# A About the nodal line in defining Euler angles

1. Mar 4, 2017

### ftft

I hope someone can explain this to me. In the definition of Euler angles, the body-fixed-azimuthal angel γ is measured from the nodal line that defines the intersection of the body-fixed-XY plane and the space fixed-xy plane to the body-fixed-Y axis. This is the green line in this image from google

and I am using here the same labels as in the image. Now, if the body-fixed-XYZ axes are rotated in space, say, about the space-fixed-z axis, How should one define the new nodal line? In other words, how one should measure the body-fixed-azimuthal angel γ after the rotation?

2. Mar 4, 2017

### stevendaryl

Staff Emeritus
I'm not sure I understand your question, but let me try to make the geometric definition of the Euler angles a little more concrete.

Let's start with a globe, and single out three points on the globe:
1. The North Pole, which is latitude 90 (north).
2. The "West Pole", which is the point on the equator at latitude 0, longitude 0
3. The "East Pole", point on the equator at latitude 0, longitude 90 (east)
(nobody calls these points the East Pole or the West Pole, but I'm just using these names to have handy ways to refer to them.)
Let the $X$ axis be the line running from the equator through the West Pole. Let the $Y$ axis be the line running from the equator through the East Pole. Let the $Z$ axis be the line running from the equator through the North Pole. These lines are body-fixed. For some reason, the X-axis is also called the "line of nodes".

Pick three perpendicular (space-fixed) lines that intersect in one point and call them the x-axis, the y-axis and the z-axis. To start with, position the globe so that $X$ axis coincides with the x-axis, the $Y$ axis coincides with the y-axis and the $Z$ axis coincides with the z-axis.

Step 1: Rotate the globe about the Z axis through an angle $\alpha$. (Positive $\alpha$ means rotating the East Pole toward the West Pole, and negative means rotating away from the West Pole. ($\alpha$ is between +90 and -90, in degrees)
Step 2: Rotate the globe about the (new location of the) X axis through an angle $\beta$. Note that during this rotation, the line of nodes, which is the X axis, stays fixed. $\beta$ is always positive--it's the angle that the North Pole moves through as it is rotated down toward the x axis. $\beta$ is between 0 and 180 degrees.
Step 3: Rotate the globe again about the (new location of the) Z axis through an angle $\gamma$. The angle $\gamma$ can be either positive or negative, like $\alpha$. It's positive if you are rotating the West Pole toward the East Pole, and negative if you are rotating in the opposite direction.

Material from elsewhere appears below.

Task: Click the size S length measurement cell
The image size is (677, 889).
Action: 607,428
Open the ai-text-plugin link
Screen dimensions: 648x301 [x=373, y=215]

Again, $\gamma$ is between 0 and 180.

The nodal line is the same as the body-fixed X-axis. The idea of the Euler angles is that no matter what the orientation of the X-Y-Z axes are, you can always get that orientation by starting with the X-Y-Z axes lined up with the x-y-z axes and performing the three steps above (for the appropriate choice of $\alpha, \beta, \gamma$).

3. Mar 8, 2017

### ftft

Thanks a lot for the reply. I do understand the definition of Euler angles. I feel like the way I put my question was not very clear so let me rephrase it:

what happens when we rotate the body itself with its attached XYZ axes about the space-fixed-z axis? For example in the above figure, let's rotate XYZ about space-fixed-z axis by π/2. This can be viewed as rotating the blue circle about the space-fixed-z axis. In this case, α→α+π and β→β. The intersection line (green) will also rotate by same amount, π/2. Then, how to measure γ? From the old green line or from the rotated green line?
If the latter case is true, does this mean γ is always fixed (because it's always measured from same line)?

What if we extended the question to mirror reflection of the body and its attached-XYZ axes on a space-fixed plane, say xz? Here, α→2π-α and β→β, but how to measure γ?

4. Mar 8, 2017

### stevendaryl

Staff Emeritus
Are you asking how to rotate the XYZ axes starting from the orientation in the picture? The usual definition of the Euler angles are in terms of a starting point in which the space-fixed x-axis lines up with the body-fixed X axis, etc.